Thursday, December 15

Desunt Non Nulla

Then she is leaning, facing north & numberless in pleated light. How the sheets appear as driven by a scurvy wind, the bedclothes end in quivering, the red lead of their folds asail, Northumbrian. Her face is primitive & spare, her neck an ill illumination, unnatural, prolonged — Are missing not no things. One morning I woke in the garden, night's lanterns snuffed & hung in alder trees, & was surrounded like an English leopard quartered on a coat of arms, the night gone in the glass eye of its final thirteen hours. Above — a bird, half cut off from the binder of the sky, flies north. At west, a calendar, a corridor, scriptorium.
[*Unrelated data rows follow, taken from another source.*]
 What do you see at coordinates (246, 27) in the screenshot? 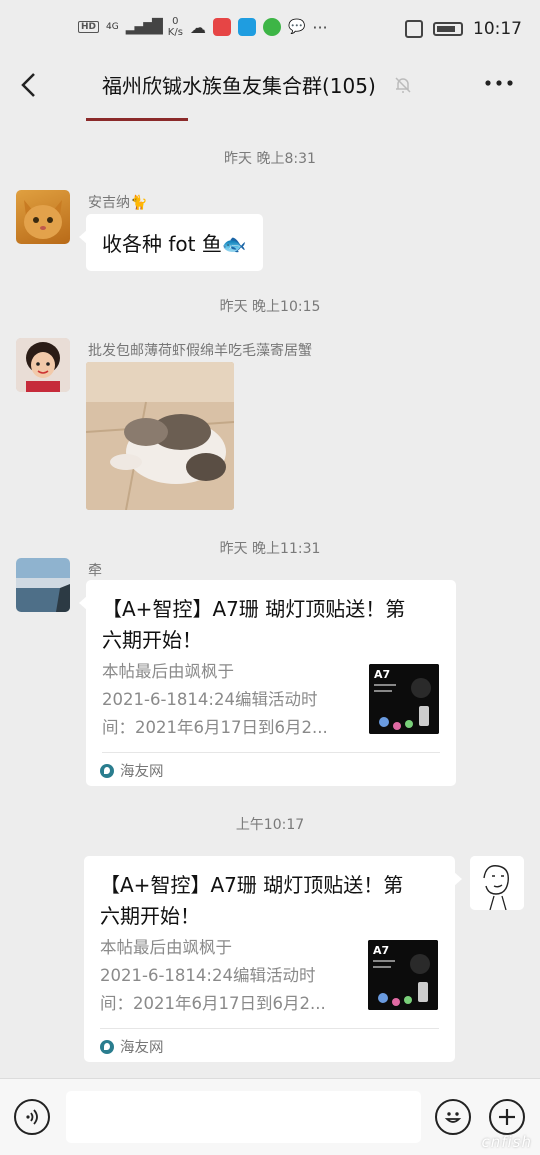
I see `app-notification-icon-blue` at bounding box center [246, 27].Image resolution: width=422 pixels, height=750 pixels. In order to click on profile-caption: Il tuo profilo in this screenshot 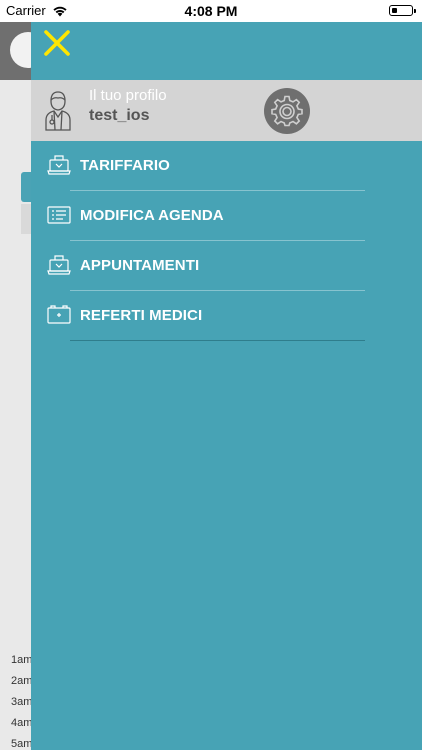, I will do `click(128, 96)`.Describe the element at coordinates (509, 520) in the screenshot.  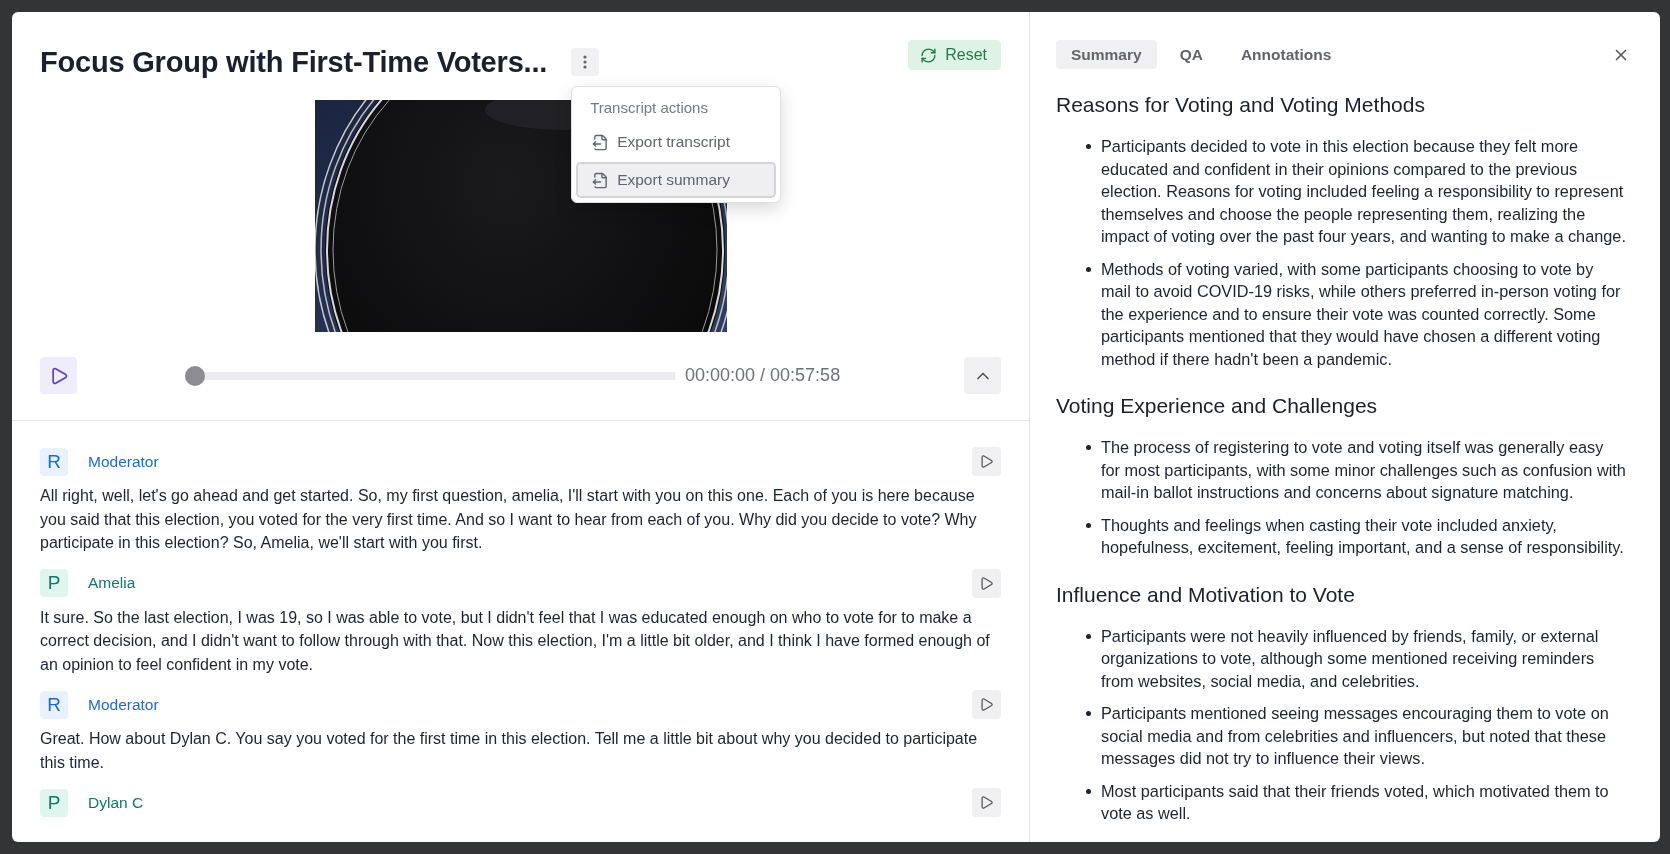
I see `transcript-text: All right, well, let's go ahead and get started. So, my first question, amelia, I'll start with you on this one. Each of you is here because you said that this election, you voted for the very first time. And so I want to hear from each of you. Why did you decide to vote? Why participate in this election? So, Amelia, we'll start with you first.` at that location.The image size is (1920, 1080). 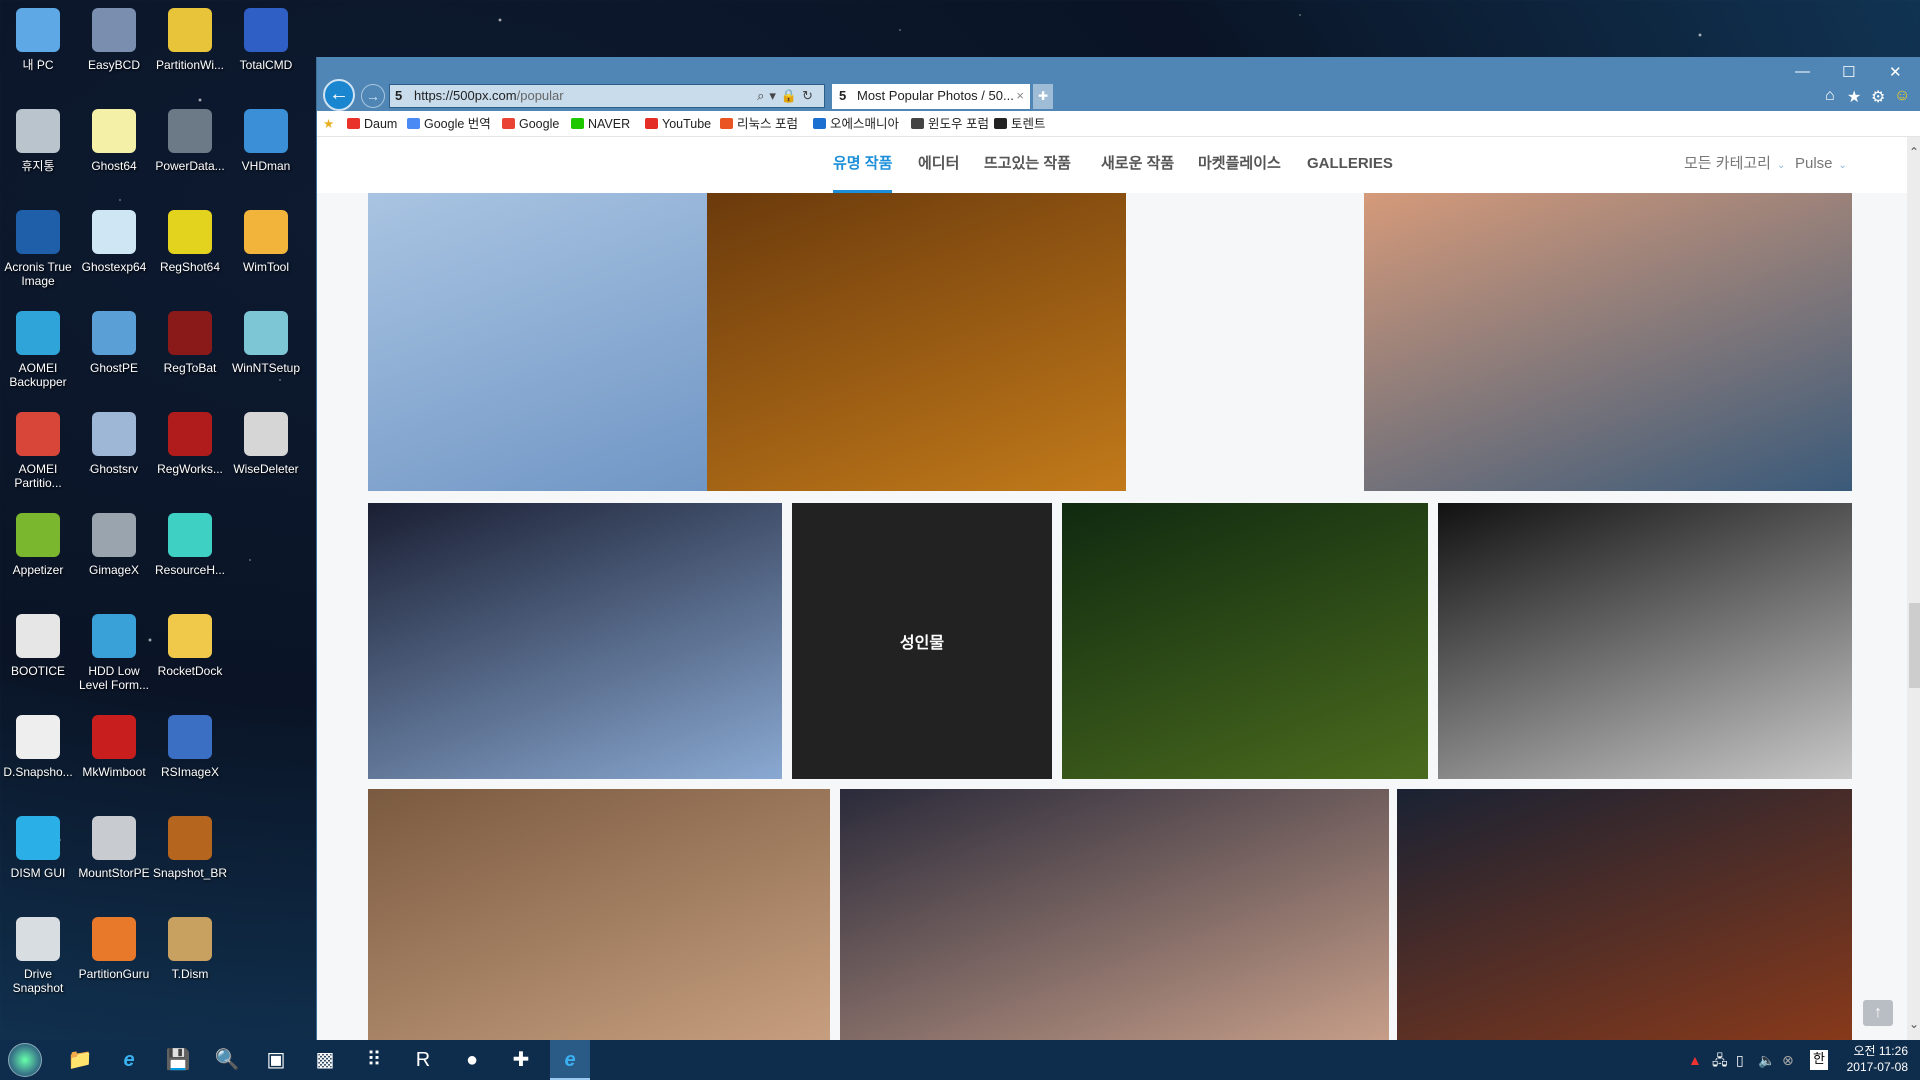 I want to click on photo-monkeys, so click(x=599, y=914).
And took the book & opened it, to this — a flinched life where nature has no place or folio. The adversaria were gold & partially erased; in the margin there, the furnishings of falcons glaired, their jesses & their tiny bells & hectic hoods. The glove is flanged, a color I will never know. He puts on his one right cuff. The rustre of two raptors, fisted, sit on a stone, a blush of iron, wonder, drear. At left, a hound is whistled up, & bounds. Above the sequence are two copper birds, the one in flight, the other perched. The first is prey; flies upward.

And thou not there -- a miniature of dread. Nothing is not not there.